◆ **TAREFA**: Resume em duas frases o texto sobre a Suiça.

◆ **PÁGINA**:
=====
A Suiça é seguramente
um dos países mais admirados do mundo. Mas é também um dos mais detestados.
Mais detestado do que
os EUA, do que a Rússia, do que a China? Mais detestado do que a União
Europeia?
Seja qual for a
resposta a esta questão, o país helvético é um exemplo que merece ser
reflectido a propósito da democracia e dos poderes que mandam around the world.
A Confederação
Helvética tem pouco mais de 8 milhões de habitantes. Comparada com Portugal
quase se poderia dizer que é um pequeno país. Um pequeno país com altas
montanhas. Nós temos a ilha do Pico e a Serra da Estrela, 2.000 metros de
altitude, que eu saiba, no Pico nunca neva.
Politicamente, vale a
pena comparar Portugal com a Suiça?
Sim, acho que vale a
pena.
Portugal é um país
com um glorioso passado de descobridor das sete partidas do mundo, a Suiça não
descobriu nada, nem sequer tem mar. Como disse o Orson Wells, descobriu o
relógio de cuco.
Portugal não teve propriamente
guerras de religião, a Suiça teve o Jean Calvin e os seus seguidores e outros
da mesma estirpe, durante imenso tempo andaram-se a matar uns aos outros por
causa de questões teológicas.
=====
◆ **DADOS APRESENTADOS**:

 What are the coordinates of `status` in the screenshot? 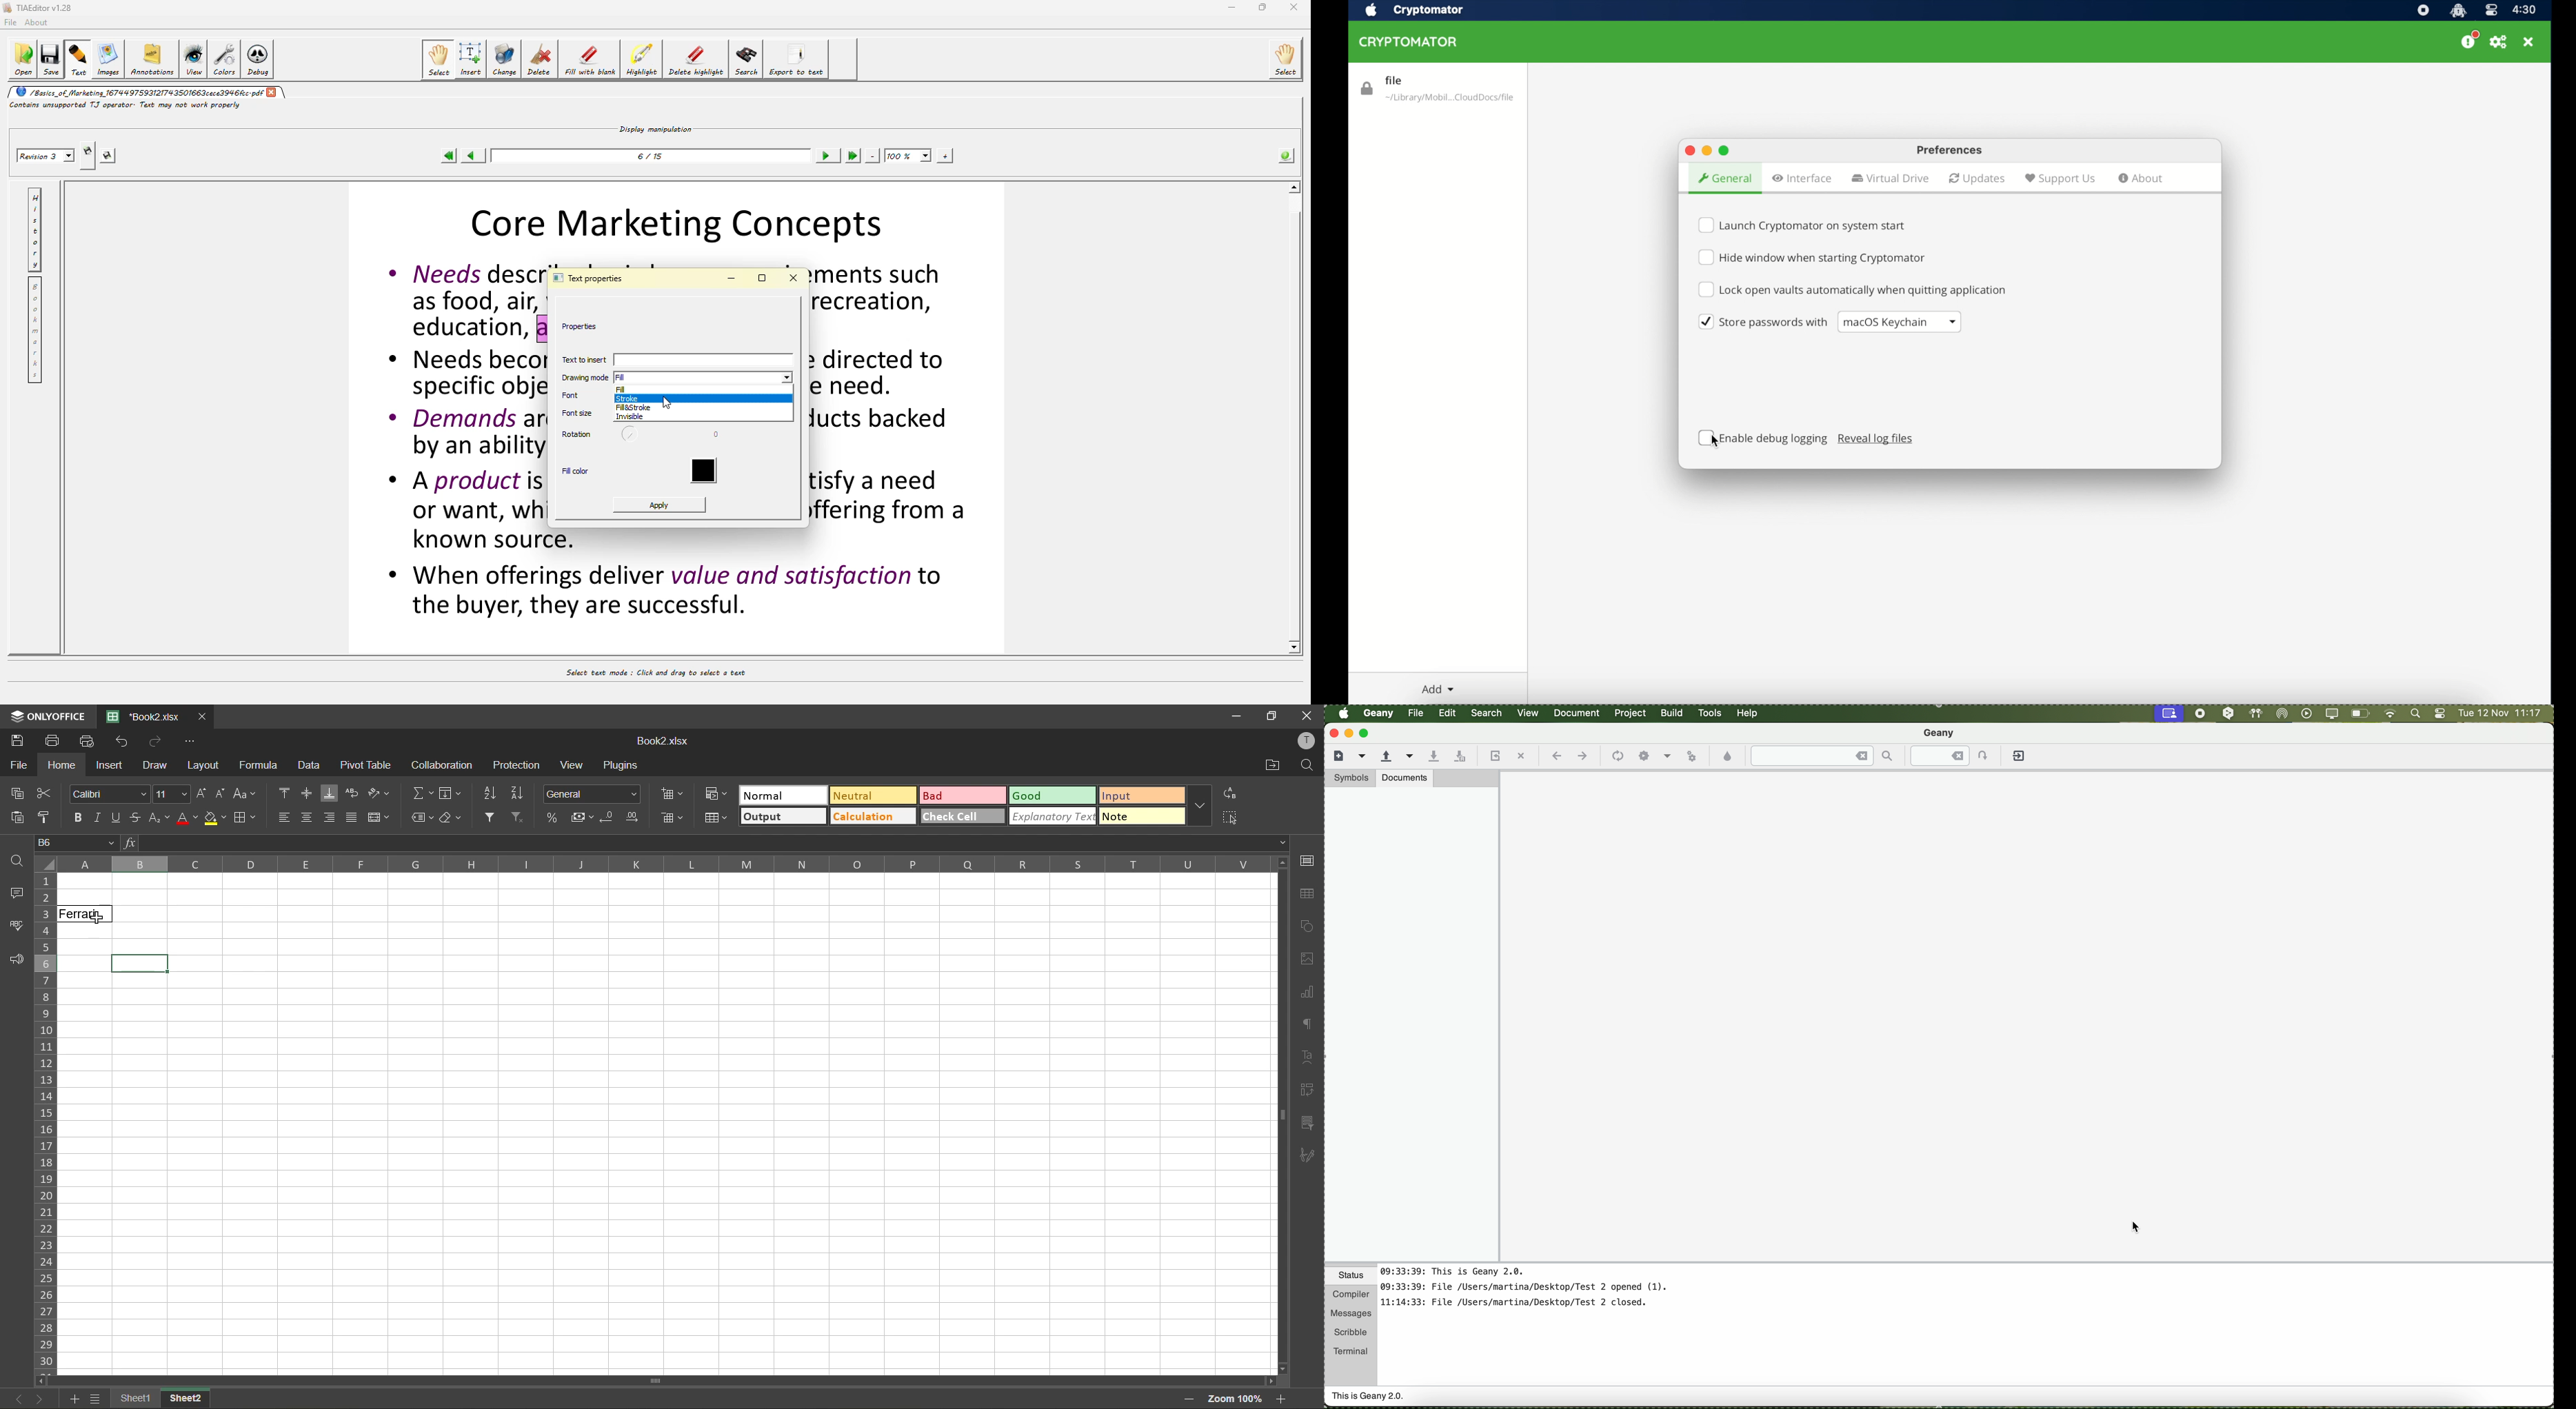 It's located at (1351, 1277).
=====
◆ **RESPOSTA**: A Suiça é descrita como um dos países mais admirados e também mais detestados do mundo, e como um exemplo que merece reflexão sobre a democracia e os poderes que mandam no mundo. O texto defende que vale a pena compará-la politicamente com Portugal, um país com um glorioso passado de descobridor, ao passo que a Suiça, sem mar, não descobriu nada e viveu muito tempo em lutas por questões teológicas.